[Excerpted data Boundary: Start]

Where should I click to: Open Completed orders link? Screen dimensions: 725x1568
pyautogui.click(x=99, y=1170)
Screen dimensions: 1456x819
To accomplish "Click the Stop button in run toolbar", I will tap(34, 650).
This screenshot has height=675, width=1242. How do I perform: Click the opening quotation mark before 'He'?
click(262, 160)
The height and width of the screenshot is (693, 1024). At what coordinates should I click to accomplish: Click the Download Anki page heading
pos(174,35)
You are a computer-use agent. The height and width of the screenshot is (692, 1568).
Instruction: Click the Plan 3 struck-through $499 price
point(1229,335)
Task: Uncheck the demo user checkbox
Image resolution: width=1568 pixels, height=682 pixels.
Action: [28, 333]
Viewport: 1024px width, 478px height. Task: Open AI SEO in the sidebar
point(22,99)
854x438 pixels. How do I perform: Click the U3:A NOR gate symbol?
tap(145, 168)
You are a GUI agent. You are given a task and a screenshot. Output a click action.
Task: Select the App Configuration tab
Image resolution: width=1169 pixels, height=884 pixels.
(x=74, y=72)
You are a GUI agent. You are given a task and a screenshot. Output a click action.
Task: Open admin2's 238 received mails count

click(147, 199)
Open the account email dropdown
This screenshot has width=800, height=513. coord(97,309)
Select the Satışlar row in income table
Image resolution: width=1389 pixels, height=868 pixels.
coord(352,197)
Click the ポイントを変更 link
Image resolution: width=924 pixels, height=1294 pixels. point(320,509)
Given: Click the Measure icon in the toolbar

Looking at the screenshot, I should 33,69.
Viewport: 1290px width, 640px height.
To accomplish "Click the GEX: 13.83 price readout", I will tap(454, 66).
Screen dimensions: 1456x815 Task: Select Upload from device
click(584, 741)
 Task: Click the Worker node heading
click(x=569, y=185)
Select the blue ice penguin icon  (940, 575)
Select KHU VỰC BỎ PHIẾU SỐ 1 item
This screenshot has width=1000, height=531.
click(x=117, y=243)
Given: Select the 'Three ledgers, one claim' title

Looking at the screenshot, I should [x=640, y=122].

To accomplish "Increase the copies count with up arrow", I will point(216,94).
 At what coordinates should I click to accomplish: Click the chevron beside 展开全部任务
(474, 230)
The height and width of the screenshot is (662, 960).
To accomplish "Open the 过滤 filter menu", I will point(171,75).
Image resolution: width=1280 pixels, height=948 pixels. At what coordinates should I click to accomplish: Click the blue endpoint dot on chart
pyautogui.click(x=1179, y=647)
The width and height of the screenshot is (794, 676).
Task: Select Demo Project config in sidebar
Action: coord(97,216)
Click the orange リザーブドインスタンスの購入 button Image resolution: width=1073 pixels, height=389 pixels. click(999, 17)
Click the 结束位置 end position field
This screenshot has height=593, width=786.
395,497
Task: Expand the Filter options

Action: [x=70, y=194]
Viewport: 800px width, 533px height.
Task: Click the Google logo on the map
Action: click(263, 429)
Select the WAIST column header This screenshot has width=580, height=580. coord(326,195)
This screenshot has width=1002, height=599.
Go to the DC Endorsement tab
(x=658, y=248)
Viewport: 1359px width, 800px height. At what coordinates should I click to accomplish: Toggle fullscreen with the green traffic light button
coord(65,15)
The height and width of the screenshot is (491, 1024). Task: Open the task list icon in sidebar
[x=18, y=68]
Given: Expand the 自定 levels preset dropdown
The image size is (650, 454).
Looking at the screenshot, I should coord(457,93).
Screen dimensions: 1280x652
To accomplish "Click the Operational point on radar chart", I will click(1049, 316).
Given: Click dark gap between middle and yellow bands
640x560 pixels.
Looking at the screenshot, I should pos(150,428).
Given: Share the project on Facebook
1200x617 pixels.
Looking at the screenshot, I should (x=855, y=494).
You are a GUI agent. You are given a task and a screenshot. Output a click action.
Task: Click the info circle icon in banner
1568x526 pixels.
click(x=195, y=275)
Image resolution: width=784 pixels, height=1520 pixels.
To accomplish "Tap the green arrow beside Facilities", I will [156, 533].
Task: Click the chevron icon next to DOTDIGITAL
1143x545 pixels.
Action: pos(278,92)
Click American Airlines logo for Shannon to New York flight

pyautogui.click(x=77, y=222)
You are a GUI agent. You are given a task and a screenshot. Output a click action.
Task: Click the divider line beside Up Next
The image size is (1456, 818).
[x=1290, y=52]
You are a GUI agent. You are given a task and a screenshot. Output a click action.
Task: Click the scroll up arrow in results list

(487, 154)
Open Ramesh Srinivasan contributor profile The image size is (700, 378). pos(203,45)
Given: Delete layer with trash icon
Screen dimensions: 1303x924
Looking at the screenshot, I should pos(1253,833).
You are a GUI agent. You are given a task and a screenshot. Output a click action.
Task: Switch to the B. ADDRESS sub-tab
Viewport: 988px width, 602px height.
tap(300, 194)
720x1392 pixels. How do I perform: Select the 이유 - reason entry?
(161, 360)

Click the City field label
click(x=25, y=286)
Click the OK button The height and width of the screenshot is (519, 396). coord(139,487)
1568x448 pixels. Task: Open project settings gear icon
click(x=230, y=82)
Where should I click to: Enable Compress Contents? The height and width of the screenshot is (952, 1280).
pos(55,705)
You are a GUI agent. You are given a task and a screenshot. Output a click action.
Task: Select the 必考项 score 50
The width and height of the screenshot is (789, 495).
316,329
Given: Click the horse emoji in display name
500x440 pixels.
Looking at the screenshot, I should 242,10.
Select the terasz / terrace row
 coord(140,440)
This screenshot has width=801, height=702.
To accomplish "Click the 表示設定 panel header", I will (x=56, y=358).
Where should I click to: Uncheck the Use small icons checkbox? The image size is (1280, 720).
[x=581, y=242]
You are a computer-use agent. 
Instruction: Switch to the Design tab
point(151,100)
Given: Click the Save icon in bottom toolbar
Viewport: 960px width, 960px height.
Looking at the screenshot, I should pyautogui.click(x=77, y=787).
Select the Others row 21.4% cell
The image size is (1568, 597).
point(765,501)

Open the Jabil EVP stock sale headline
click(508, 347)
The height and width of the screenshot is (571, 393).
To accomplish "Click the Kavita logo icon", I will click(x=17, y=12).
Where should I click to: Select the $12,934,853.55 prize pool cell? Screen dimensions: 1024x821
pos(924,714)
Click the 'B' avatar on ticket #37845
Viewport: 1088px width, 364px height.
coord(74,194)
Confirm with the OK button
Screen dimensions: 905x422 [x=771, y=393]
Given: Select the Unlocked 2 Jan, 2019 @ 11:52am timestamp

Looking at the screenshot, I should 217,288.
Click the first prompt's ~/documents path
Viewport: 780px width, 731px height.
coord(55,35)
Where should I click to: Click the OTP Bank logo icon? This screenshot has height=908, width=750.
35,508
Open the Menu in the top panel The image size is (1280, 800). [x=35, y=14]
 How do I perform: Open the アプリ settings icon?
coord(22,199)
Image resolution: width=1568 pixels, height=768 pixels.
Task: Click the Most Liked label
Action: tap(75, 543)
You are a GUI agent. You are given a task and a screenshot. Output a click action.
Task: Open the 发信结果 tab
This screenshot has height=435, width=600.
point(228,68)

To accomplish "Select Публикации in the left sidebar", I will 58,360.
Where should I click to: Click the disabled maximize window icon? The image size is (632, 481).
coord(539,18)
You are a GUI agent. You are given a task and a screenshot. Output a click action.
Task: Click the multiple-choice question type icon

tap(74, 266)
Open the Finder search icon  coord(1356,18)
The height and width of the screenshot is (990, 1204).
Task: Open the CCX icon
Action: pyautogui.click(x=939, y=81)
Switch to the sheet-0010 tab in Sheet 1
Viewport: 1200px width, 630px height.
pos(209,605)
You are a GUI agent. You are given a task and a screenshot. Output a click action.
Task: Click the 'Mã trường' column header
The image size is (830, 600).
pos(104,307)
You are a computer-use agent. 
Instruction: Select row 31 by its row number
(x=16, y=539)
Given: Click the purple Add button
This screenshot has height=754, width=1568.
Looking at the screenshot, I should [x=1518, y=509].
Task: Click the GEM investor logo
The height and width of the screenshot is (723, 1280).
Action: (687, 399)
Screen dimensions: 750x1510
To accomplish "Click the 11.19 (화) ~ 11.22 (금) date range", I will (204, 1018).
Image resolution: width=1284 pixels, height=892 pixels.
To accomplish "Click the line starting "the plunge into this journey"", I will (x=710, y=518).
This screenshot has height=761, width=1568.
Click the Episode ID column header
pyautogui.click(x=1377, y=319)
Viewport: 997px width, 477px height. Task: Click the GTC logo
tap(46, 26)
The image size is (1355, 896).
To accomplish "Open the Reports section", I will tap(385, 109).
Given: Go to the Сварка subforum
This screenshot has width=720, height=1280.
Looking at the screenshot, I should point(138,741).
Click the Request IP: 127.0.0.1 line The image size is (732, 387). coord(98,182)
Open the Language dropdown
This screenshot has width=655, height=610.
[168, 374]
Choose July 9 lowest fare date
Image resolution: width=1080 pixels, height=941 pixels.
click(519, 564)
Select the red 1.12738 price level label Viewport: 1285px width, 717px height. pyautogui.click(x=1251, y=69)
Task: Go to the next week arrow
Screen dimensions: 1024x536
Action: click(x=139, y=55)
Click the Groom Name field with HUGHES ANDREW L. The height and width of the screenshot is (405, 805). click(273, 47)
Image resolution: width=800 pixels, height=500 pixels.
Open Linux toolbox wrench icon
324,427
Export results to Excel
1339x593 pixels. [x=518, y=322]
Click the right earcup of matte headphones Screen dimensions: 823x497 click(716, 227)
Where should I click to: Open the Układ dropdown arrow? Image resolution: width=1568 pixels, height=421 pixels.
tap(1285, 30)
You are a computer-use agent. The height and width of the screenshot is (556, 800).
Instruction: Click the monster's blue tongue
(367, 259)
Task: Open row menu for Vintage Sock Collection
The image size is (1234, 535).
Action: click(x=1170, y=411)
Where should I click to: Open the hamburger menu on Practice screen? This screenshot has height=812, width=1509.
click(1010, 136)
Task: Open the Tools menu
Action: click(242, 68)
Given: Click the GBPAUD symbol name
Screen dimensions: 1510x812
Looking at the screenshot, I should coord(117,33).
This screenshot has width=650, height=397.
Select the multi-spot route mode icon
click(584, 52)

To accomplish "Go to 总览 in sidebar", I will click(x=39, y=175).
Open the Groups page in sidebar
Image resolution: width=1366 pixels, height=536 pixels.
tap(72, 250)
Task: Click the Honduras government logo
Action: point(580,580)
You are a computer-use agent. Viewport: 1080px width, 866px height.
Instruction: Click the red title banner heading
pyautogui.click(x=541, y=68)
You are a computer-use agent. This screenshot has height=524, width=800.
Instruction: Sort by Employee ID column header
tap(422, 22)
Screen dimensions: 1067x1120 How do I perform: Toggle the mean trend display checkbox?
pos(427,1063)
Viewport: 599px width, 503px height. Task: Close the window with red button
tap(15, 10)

[Excerpted data Boundary: End]

- Task details: Using the records, report how many lines contain the word "panel", adding no other text.

- Solution to the exercise: 2